[Supplied information]
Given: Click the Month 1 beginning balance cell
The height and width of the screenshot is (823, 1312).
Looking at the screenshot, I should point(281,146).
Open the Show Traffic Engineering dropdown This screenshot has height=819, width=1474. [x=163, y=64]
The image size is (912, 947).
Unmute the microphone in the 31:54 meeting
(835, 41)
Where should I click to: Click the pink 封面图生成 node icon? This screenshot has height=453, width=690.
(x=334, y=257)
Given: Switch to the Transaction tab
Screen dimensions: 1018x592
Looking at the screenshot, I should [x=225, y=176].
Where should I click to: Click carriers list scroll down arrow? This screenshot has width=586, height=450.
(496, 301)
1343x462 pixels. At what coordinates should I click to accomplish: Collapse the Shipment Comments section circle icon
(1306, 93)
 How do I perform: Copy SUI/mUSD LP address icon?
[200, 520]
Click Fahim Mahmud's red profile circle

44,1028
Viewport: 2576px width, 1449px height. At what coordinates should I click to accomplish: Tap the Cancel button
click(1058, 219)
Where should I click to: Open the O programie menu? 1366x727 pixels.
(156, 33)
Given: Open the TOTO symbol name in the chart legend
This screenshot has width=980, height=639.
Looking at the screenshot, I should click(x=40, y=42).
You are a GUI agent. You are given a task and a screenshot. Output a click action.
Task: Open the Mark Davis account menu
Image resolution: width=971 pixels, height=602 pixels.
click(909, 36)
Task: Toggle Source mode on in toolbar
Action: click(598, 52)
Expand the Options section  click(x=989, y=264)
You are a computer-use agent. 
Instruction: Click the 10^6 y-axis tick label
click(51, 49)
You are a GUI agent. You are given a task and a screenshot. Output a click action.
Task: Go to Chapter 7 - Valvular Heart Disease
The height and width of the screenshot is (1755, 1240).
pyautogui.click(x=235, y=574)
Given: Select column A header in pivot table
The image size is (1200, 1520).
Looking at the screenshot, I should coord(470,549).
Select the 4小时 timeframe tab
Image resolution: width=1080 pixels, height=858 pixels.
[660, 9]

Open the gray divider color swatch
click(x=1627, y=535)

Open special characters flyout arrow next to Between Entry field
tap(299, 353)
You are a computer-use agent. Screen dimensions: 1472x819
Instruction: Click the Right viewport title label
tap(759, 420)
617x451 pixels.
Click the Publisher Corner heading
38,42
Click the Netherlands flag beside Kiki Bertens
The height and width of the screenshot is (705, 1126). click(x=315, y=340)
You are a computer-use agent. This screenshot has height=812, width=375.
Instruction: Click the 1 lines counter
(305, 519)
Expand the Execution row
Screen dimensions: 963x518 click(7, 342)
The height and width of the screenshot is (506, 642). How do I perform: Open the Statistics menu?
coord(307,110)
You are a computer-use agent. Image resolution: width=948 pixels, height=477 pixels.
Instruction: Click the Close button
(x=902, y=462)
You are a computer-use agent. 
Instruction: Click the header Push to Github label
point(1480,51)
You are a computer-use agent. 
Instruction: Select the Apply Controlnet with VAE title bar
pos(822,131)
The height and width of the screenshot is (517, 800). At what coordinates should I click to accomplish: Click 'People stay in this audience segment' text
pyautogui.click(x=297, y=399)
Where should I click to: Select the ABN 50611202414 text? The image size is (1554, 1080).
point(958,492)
[/Supplied information]
The reply should consist of all the records, repeated exactly.

Given: Click the Month 1 beginning balance cell
The height and width of the screenshot is (823, 1312).
Looking at the screenshot, I should point(281,146).
Open the Show Traffic Engineering dropdown This screenshot has height=819, width=1474. [x=163, y=64]
The image size is (912, 947).
Unmute the microphone in the 31:54 meeting
(835, 41)
Where should I click to: Click the pink 封面图生成 node icon? This screenshot has height=453, width=690.
(x=334, y=257)
Given: Switch to the Transaction tab
Screen dimensions: 1018x592
Looking at the screenshot, I should [x=225, y=176].
Where should I click to: Click carriers list scroll down arrow? This screenshot has width=586, height=450.
(496, 301)
1343x462 pixels. At what coordinates should I click to accomplish: Collapse the Shipment Comments section circle icon
(1306, 93)
 How do I perform: Copy SUI/mUSD LP address icon?
[200, 520]
Click Fahim Mahmud's red profile circle

44,1028
Viewport: 2576px width, 1449px height. At what coordinates should I click to accomplish: Tap the Cancel button
click(1058, 219)
Where should I click to: Open the O programie menu? 1366x727 pixels.
(156, 33)
Given: Open the TOTO symbol name in the chart legend
This screenshot has width=980, height=639.
Looking at the screenshot, I should click(x=40, y=42).
You are a GUI agent. You are given a task and a screenshot. Output a click action.
Task: Open the Mark Davis account menu
Image resolution: width=971 pixels, height=602 pixels.
click(909, 36)
Task: Toggle Source mode on in toolbar
Action: click(598, 52)
Expand the Options section  click(x=989, y=264)
You are a computer-use agent. 
Instruction: Click the 10^6 y-axis tick label
click(51, 49)
You are a GUI agent. You are given a task and a screenshot. Output a click action.
Task: Go to Chapter 7 - Valvular Heart Disease
The height and width of the screenshot is (1755, 1240).
pyautogui.click(x=235, y=574)
Given: Select column A header in pivot table
The image size is (1200, 1520).
Looking at the screenshot, I should coord(470,549).
Select the 4小时 timeframe tab
Image resolution: width=1080 pixels, height=858 pixels.
[660, 9]

Open the gray divider color swatch
click(x=1627, y=535)

Open special characters flyout arrow next to Between Entry field
tap(299, 353)
You are a computer-use agent. Screen dimensions: 1472x819
Instruction: Click the Right viewport title label
tap(759, 420)
617x451 pixels.
Click the Publisher Corner heading
38,42
Click the Netherlands flag beside Kiki Bertens
The height and width of the screenshot is (705, 1126). click(x=315, y=340)
You are a computer-use agent. This screenshot has height=812, width=375.
Instruction: Click the 1 lines counter
(305, 519)
Expand the Execution row
Screen dimensions: 963x518 click(7, 342)
The height and width of the screenshot is (506, 642). How do I perform: Open the Statistics menu?
coord(307,110)
You are a computer-use agent. Image resolution: width=948 pixels, height=477 pixels.
Instruction: Click the Close button
(x=902, y=462)
You are a computer-use agent. 
Instruction: Click the header Push to Github label
point(1480,51)
You are a computer-use agent. 
Instruction: Select the Apply Controlnet with VAE title bar
pos(822,131)
The height and width of the screenshot is (517, 800). At what coordinates should I click to accomplish: Click 'People stay in this audience segment' text
pyautogui.click(x=297, y=399)
Where should I click to: Select the ABN 50611202414 text? The image size is (1554, 1080).
point(958,492)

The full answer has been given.